Because of its specific training, Stable Audio Open is perfect for producing foley recordings, ambient noises, drum beats, instrument riffs, and other audio samples for use in sound design and music creation. Furthermore, the model’s concept allows for the style transfer of audio samples and audio variants.
We’re excited to announce Stable Audio Open, an open source model optimised for generating short audio samples, sound effects and production elements using text prompts.
— Stability AI (@StabilityAI) June 5, 2024
This release marks a key milestone as we further open portions of our generative audio capabilities to… pic.twitter.com/KZlqJdTHiu
The ability for users to fine-tune the model using their unique audio data is a major advantage of this open-source model. To create new beats, a drummer could, for instance, refine samples of their drum recordings. A pianist could also generate notes of his preferred key bindings and tunes.
Here take a look into an audio snippet generated by Stable Audio Open, you won’t regret lending an ear to this pleasant melancholy.
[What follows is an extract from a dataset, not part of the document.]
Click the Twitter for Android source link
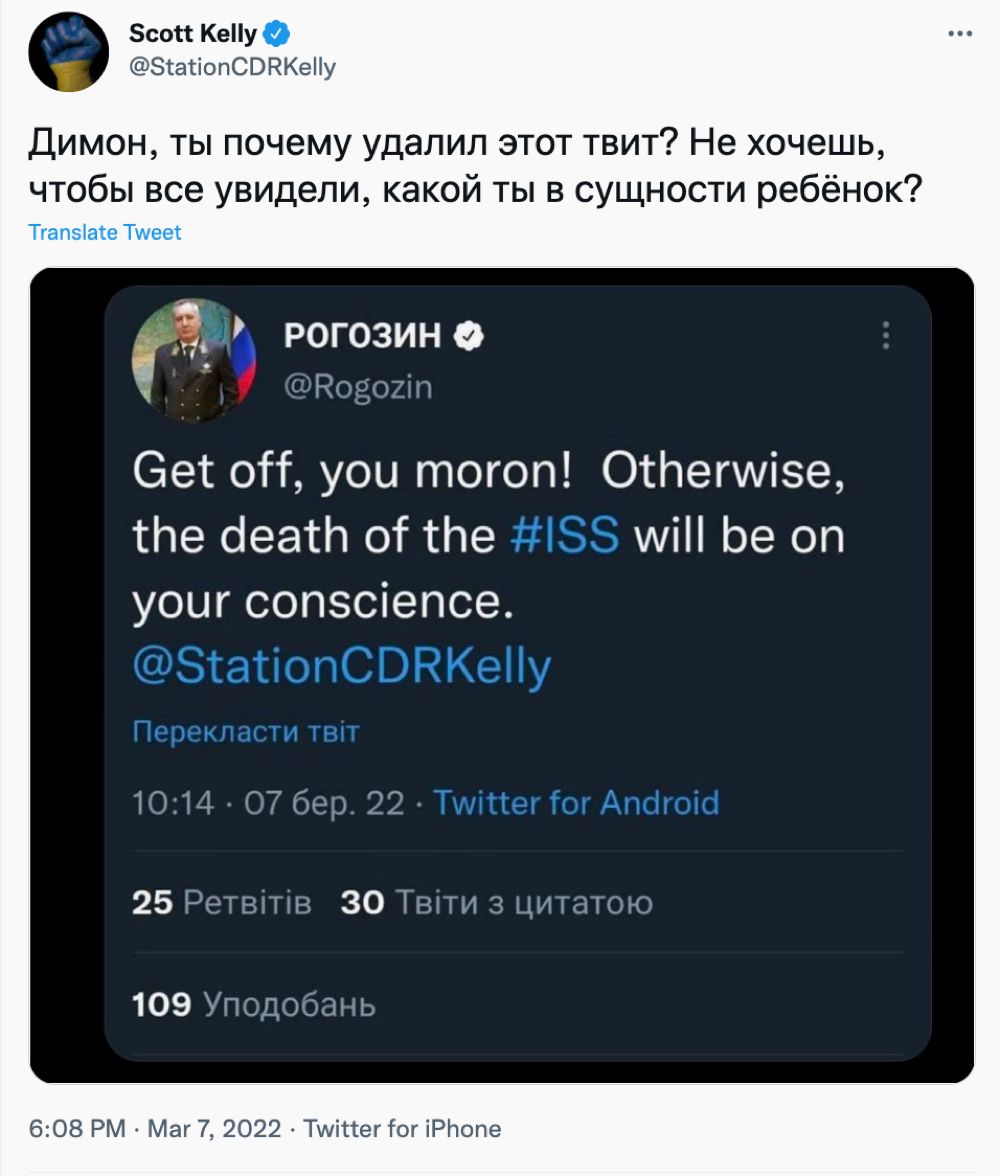The height and width of the screenshot is (1176, 1000). coord(576,802)
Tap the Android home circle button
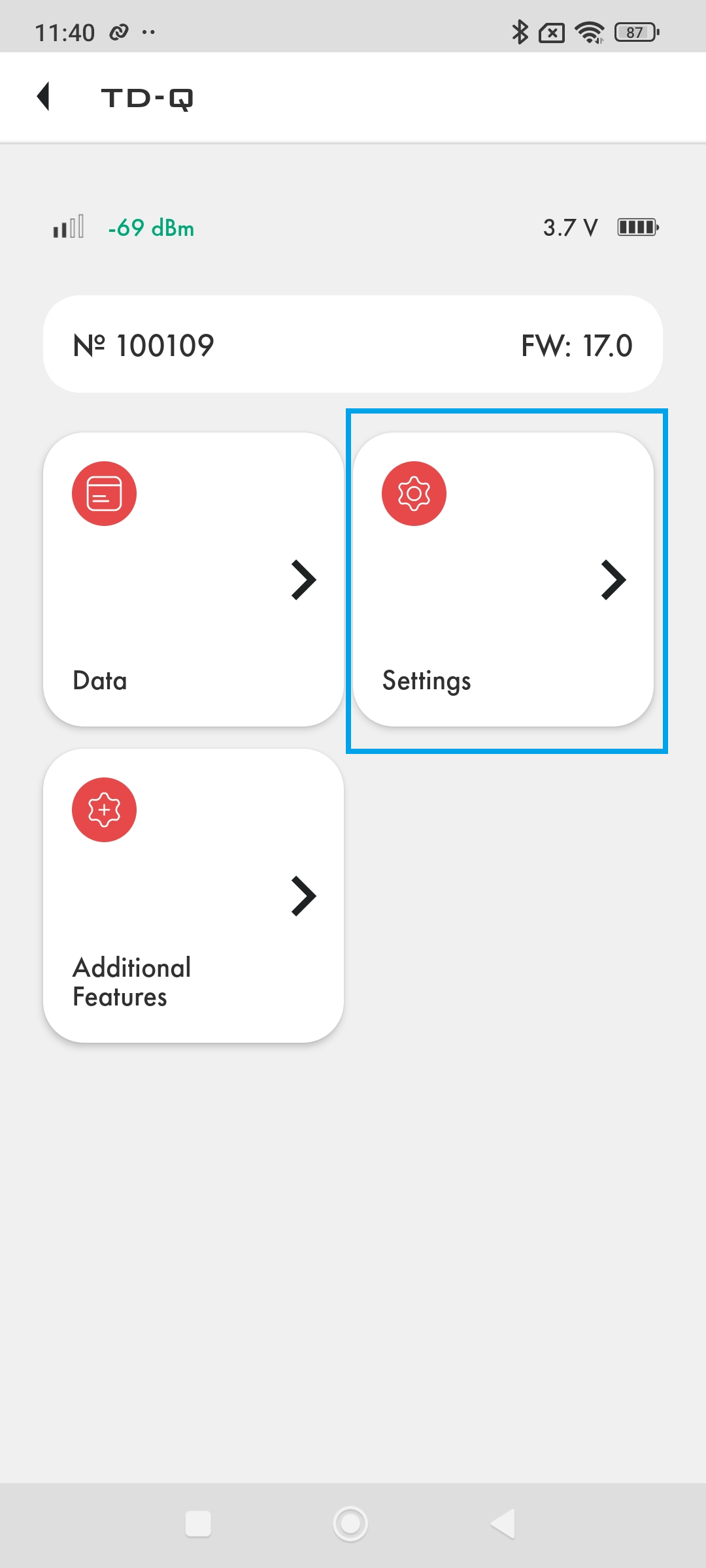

Stable Audio Open by StabilityAI 🎶
— Vaibhav (VB) Srivastav (@reach_vb) June 5, 2024
> Generates stereo at 44.1KHz
> Max 47 sec generations
> T5 text embeddings
> Transformers-based diffusion model (DiT)
> Trained on Freesound (472618 hours) and Free Music Archive (FMA) (13874 hours)
> Takes roughly 30sec to generate 45 sec of… pic.twitter.com/L6YDNQQfRF
Even normal users could generate any sound effect of their choice, depending on the time, situation, and event. Complete freedom for short audio and music for all types of creators!
However, another key aspect of the model’s functioning is the dataset used for training Stable Audio Open. According to Stability AI, About 486492 audio recordings make up the collection! 13874 are from the Free Music Archive (FMA) and 472618 are from Freesound. The licenses for all audio files are either CC0, CC BY or CC Sampling+.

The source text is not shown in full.